依頼内容 —
以下の記録全体で「GUI agent」を「GUI assistant」に置き換え、ほかは一切変えずに書き直してもらえますか。

表示情報 —

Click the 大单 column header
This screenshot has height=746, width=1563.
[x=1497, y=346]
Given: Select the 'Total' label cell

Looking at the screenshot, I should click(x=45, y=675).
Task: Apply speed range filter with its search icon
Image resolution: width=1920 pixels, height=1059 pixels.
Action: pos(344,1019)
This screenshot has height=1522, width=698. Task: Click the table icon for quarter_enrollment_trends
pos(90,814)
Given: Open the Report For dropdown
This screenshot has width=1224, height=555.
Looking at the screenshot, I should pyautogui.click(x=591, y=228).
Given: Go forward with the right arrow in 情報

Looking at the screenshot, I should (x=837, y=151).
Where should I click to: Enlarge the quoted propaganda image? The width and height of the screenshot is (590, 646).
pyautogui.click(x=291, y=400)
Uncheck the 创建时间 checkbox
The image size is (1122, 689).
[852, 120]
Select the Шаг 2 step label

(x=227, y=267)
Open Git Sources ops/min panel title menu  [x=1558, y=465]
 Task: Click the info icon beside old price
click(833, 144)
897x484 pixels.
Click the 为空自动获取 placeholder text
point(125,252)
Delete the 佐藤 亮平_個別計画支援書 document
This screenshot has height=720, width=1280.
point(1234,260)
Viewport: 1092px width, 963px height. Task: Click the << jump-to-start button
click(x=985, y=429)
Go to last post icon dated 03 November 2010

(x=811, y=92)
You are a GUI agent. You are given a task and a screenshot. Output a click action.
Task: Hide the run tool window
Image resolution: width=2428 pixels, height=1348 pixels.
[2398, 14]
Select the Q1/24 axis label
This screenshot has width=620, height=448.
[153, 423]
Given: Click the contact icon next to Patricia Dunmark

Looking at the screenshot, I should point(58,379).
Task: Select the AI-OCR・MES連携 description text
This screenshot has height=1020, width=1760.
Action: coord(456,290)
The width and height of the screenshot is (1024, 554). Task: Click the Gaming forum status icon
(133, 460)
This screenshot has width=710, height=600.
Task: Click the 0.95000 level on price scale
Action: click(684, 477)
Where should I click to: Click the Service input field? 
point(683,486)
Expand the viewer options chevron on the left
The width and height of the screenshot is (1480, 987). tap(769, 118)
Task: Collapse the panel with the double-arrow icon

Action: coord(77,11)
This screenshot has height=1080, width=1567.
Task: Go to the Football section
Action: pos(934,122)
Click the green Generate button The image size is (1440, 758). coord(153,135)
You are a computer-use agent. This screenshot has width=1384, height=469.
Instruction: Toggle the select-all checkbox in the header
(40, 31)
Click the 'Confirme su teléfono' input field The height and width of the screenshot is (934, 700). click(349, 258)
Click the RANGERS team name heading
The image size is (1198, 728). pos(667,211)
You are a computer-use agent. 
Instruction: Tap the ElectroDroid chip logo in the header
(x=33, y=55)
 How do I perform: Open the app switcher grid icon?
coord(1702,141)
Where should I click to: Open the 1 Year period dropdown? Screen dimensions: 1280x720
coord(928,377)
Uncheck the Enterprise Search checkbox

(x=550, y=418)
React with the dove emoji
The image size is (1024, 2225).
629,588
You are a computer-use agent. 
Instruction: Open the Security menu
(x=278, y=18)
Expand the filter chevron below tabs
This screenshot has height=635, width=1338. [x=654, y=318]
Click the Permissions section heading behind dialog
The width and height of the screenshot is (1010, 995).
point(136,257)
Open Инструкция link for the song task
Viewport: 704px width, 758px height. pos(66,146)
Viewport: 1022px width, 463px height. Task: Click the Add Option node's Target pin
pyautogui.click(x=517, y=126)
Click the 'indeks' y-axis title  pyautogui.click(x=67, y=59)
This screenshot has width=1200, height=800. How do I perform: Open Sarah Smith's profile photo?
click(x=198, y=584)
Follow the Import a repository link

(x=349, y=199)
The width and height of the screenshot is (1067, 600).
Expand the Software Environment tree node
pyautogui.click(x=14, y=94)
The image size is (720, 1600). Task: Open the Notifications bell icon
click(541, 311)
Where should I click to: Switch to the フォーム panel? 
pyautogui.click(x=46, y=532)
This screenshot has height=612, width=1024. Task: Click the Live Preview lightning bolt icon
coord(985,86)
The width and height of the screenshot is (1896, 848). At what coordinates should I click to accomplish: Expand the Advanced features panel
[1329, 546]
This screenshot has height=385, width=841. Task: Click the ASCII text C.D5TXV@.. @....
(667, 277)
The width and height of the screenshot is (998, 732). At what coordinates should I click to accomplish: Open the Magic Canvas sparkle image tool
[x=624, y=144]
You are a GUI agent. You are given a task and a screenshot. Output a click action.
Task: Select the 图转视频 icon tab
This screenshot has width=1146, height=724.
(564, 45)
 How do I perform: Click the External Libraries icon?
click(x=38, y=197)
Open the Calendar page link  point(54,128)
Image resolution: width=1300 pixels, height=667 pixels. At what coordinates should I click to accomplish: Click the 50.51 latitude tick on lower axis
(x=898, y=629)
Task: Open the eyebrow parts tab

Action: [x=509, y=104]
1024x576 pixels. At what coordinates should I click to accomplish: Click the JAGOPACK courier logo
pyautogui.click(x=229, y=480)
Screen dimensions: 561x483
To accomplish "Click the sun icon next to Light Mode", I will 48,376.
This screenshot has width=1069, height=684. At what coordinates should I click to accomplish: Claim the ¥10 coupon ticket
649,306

この依頼への回答 —
Click the 大单 column header
This screenshot has height=746, width=1563.
[x=1497, y=346]
Given: Select the 'Total' label cell

Looking at the screenshot, I should click(x=45, y=675).
Task: Apply speed range filter with its search icon
Image resolution: width=1920 pixels, height=1059 pixels.
Action: pos(344,1019)
This screenshot has height=1522, width=698. Task: Click the table icon for quarter_enrollment_trends
pos(90,814)
Given: Open the Report For dropdown
This screenshot has width=1224, height=555.
Looking at the screenshot, I should pyautogui.click(x=591, y=228).
Given: Go forward with the right arrow in 情報

Looking at the screenshot, I should (x=837, y=151).
Where should I click to: Enlarge the quoted propaganda image? The width and height of the screenshot is (590, 646).
pyautogui.click(x=291, y=400)
Uncheck the 创建时间 checkbox
The image size is (1122, 689).
[852, 120]
Select the Шаг 2 step label

(x=227, y=267)
Open Git Sources ops/min panel title menu  [x=1558, y=465]
 Task: Click the info icon beside old price
click(833, 144)
897x484 pixels.
Click the 为空自动获取 placeholder text
point(125,252)
Delete the 佐藤 亮平_個別計画支援書 document
This screenshot has height=720, width=1280.
point(1234,260)
Viewport: 1092px width, 963px height. Task: Click the << jump-to-start button
click(x=985, y=429)
Go to last post icon dated 03 November 2010

(x=811, y=92)
You are a GUI assistant. You are given a task and a screenshot. Output a click action.
Task: Hide the run tool window
Image resolution: width=2428 pixels, height=1348 pixels.
[2398, 14]
Select the Q1/24 axis label
This screenshot has width=620, height=448.
[153, 423]
Given: Click the contact icon next to Patricia Dunmark

Looking at the screenshot, I should point(58,379).
Task: Select the AI-OCR・MES連携 description text
This screenshot has height=1020, width=1760.
Action: coord(456,290)
The width and height of the screenshot is (1024, 554). Task: Click the Gaming forum status icon
(133, 460)
This screenshot has width=710, height=600.
Task: Click the 0.95000 level on price scale
Action: click(684, 477)
Where should I click to: Click the Service input field? 
point(683,486)
Expand the viewer options chevron on the left
The width and height of the screenshot is (1480, 987). tap(769, 118)
Task: Collapse the panel with the double-arrow icon

Action: coord(77,11)
This screenshot has height=1080, width=1567.
Task: Go to the Football section
Action: pos(934,122)
Click the green Generate button The image size is (1440, 758). coord(153,135)
You are a computer-use agent. This screenshot has width=1384, height=469.
Instruction: Toggle the select-all checkbox in the header
(40, 31)
Click the 'Confirme su teléfono' input field The height and width of the screenshot is (934, 700). click(349, 258)
Click the RANGERS team name heading
The image size is (1198, 728). pos(667,211)
You are a computer-use agent. 
Instruction: Tap the ElectroDroid chip logo in the header
(x=33, y=55)
 How do I perform: Open the app switcher grid icon?
coord(1702,141)
Where should I click to: Open the 1 Year period dropdown? Screen dimensions: 1280x720
coord(928,377)
Uncheck the Enterprise Search checkbox

(x=550, y=418)
React with the dove emoji
The image size is (1024, 2225).
629,588
You are a computer-use agent. 
Instruction: Open the Security menu
(x=278, y=18)
Expand the filter chevron below tabs
This screenshot has height=635, width=1338. [x=654, y=318]
Click the Permissions section heading behind dialog
The width and height of the screenshot is (1010, 995).
point(136,257)
Open Инструкция link for the song task
Viewport: 704px width, 758px height. pos(66,146)
Viewport: 1022px width, 463px height. Task: Click the Add Option node's Target pin
pyautogui.click(x=517, y=126)
Click the 'indeks' y-axis title  pyautogui.click(x=67, y=59)
This screenshot has width=1200, height=800. How do I perform: Open Sarah Smith's profile photo?
click(x=198, y=584)
Follow the Import a repository link

(x=349, y=199)
The width and height of the screenshot is (1067, 600).
Expand the Software Environment tree node
pyautogui.click(x=14, y=94)
The image size is (720, 1600). Task: Open the Notifications bell icon
click(541, 311)
Where should I click to: Switch to the フォーム panel? 
pyautogui.click(x=46, y=532)
This screenshot has height=612, width=1024. Task: Click the Live Preview lightning bolt icon
coord(985,86)
The width and height of the screenshot is (1896, 848). At what coordinates should I click to accomplish: Expand the Advanced features panel
[1329, 546]
This screenshot has height=385, width=841. Task: Click the ASCII text C.D5TXV@.. @....
(667, 277)
The width and height of the screenshot is (998, 732). At what coordinates should I click to accomplish: Open the Magic Canvas sparkle image tool
[x=624, y=144]
You are a GUI assistant. You are given a task and a screenshot. Output a click action.
Task: Select the 图转视频 icon tab
This screenshot has width=1146, height=724.
(564, 45)
 How do I perform: Click the External Libraries icon?
click(x=38, y=197)
Open the Calendar page link  point(54,128)
Image resolution: width=1300 pixels, height=667 pixels. At what coordinates should I click to accomplish: Click the 50.51 latitude tick on lower axis
(x=898, y=629)
Task: Open the eyebrow parts tab

Action: [x=509, y=104]
1024x576 pixels. At what coordinates should I click to accomplish: Click the JAGOPACK courier logo
pyautogui.click(x=229, y=480)
Screen dimensions: 561x483
To accomplish "Click the sun icon next to Light Mode", I will 48,376.
This screenshot has width=1069, height=684. At what coordinates should I click to accomplish: Claim the ¥10 coupon ticket
649,306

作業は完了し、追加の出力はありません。